Pragash Pillai, Theresa Simons and Anthony Bowling all came up big winners at this year’s Society of Cable Telecommunications Engineers Emerging Technologies conference, each taking home with them awards marking their contributions to their companies and to the industry at large.
If it wasn’t for a call from Charter Communications, Pillai, winner of the 2003 Young Engineer of the Year Award, might be making digital history in his home country of Malaysia instead of the United States.
The award-sponsored by Pace Micro Technology, SCTE and CED sister publication Multichannel News—recognizes the achievements and contributions made to the cable telecommunications industry by engineers under the age of 30.
Pillai, 29, was honored based on his contributions to the design of Charter’s ambitious digital cable distribution network.
Pillai, a 1999 graduate of the University of Missouri at Columbia with an electrical engineering degree emphasizing power and RF design, says he always knew his career would follow the telecommunications path. But the question was whether it was going to be with a cable operator or with a telco, and in which part of the world he would end up plying his trade.
“I just finished school in August (1999) and thought, ‘If I don’t get anything, I’ll go home and find a job’,” Pillai recalls. “I was ready to leave the country when I got a call from Charter.”
Pillai took the call and got the job, a post that placed him at the forefront of Charter’s bold digital plans.
For Theresa Simons, the winner of this year’s Polaris Award, her negotiation skills and technical talents played a big part in the forging of Comcast‘s East Coast fiber backbone. The Polaris Award, sponsored by CommScope and CED, recognizes an SCTE engineer for excellence in the development or use of optical fiber.
Simons, a cable veteran who got her start with Teleprompter of New Port Beach in 1978 and spent most of her career with Comcast Cable Communications, is presently an engineering consultant with Communications Construction Group, a West Chester, Pa.-based construction and planning contractor that is looking to expand into maintenance and installation.
As Comcast’s Special Projects Manager and Director of Network Planning, Simons primarily focused on fiber interconnects.
Connecting Philadelphia and Baltimore, a job that took about two years, was Simon’s “first big build.”
“I think Comcast had a vision of interconnecting everything probably before it was cool to do so,” Simons reflects.
Forging the fiber interconnects and obtaining the proper permits to do so was an important step in helping Comcast deliver a robust signal-an advantage that enabled the MSO to build fiber directly into off-air studios and link that content digitally to the headend without relying on antennas or satellites.
On top of that, the practice enabled Comcast “to eliminate or consolidate headends and transport all of our signals around on a ring,” says Simons.
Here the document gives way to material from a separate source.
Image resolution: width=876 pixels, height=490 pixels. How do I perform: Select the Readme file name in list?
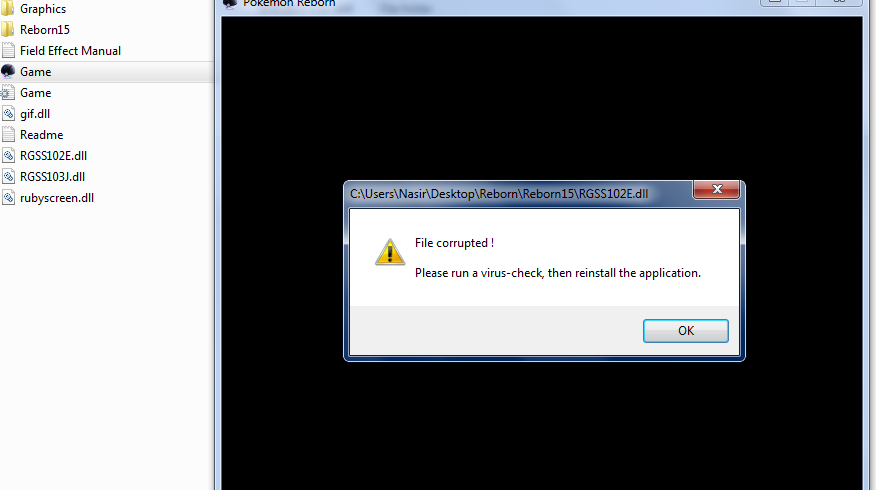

While Simons’ job is to make the right connections, the job of Anthony Bowling, this year’s Star of Integrity Award winner, was to piece together a massive broadband puzzle at AT&T Broadband. That MSO (now part of Comcast) was faced with assembling complementary, yet disparate, HFC architectures following its earlier acquisition of MediaOne.
The Star of Integrity award, sponsored by C-COR.net, CED and Multichannel News’ Broadband Week, recognizes individuals who have displayed exceptional innovation in the deployment of emerging technology over hybrid fiber/coax networks.
While serving as Vice President of Broadband Engineering for AT&T Broadband, Bowling evaluated new technologies and directed the MSO’s HFC architecture as well as the testing and qualifications of the components that made up the company’s networks. As such, Bowling—who has since become vice president of engineering for Comcast in Atlanta—and his colleagues were tasked with integrating varied network designs and building a transport network capable of delivering a trio of voice, video and data services.
Bowling, who was employed by MediaOne before its merger with AT&T Broadband, was charged with mapping together the combined company’s disparate architectures, a grand unification of broadband proportions.
“Looking back over the past 12 months, I think the biggest challenge was trying to get everything somewhat integrated into the markets,” Bowling says. That integration was designed so that each AT&T Broadband market understood where to go to obtain test reports and to ensure that the vendors were well versed in the MSO’s specifications and how those specifications were driving the company’s broadband networks.
“We had two architectures in a sense-the TCI architecture and the MediaOne architecture,” he notes. In addition to finding commonalities between them, Bowling had to figure out what to pull out of the network, determine what to obsolete and how to get everyone on the right track and moving forward.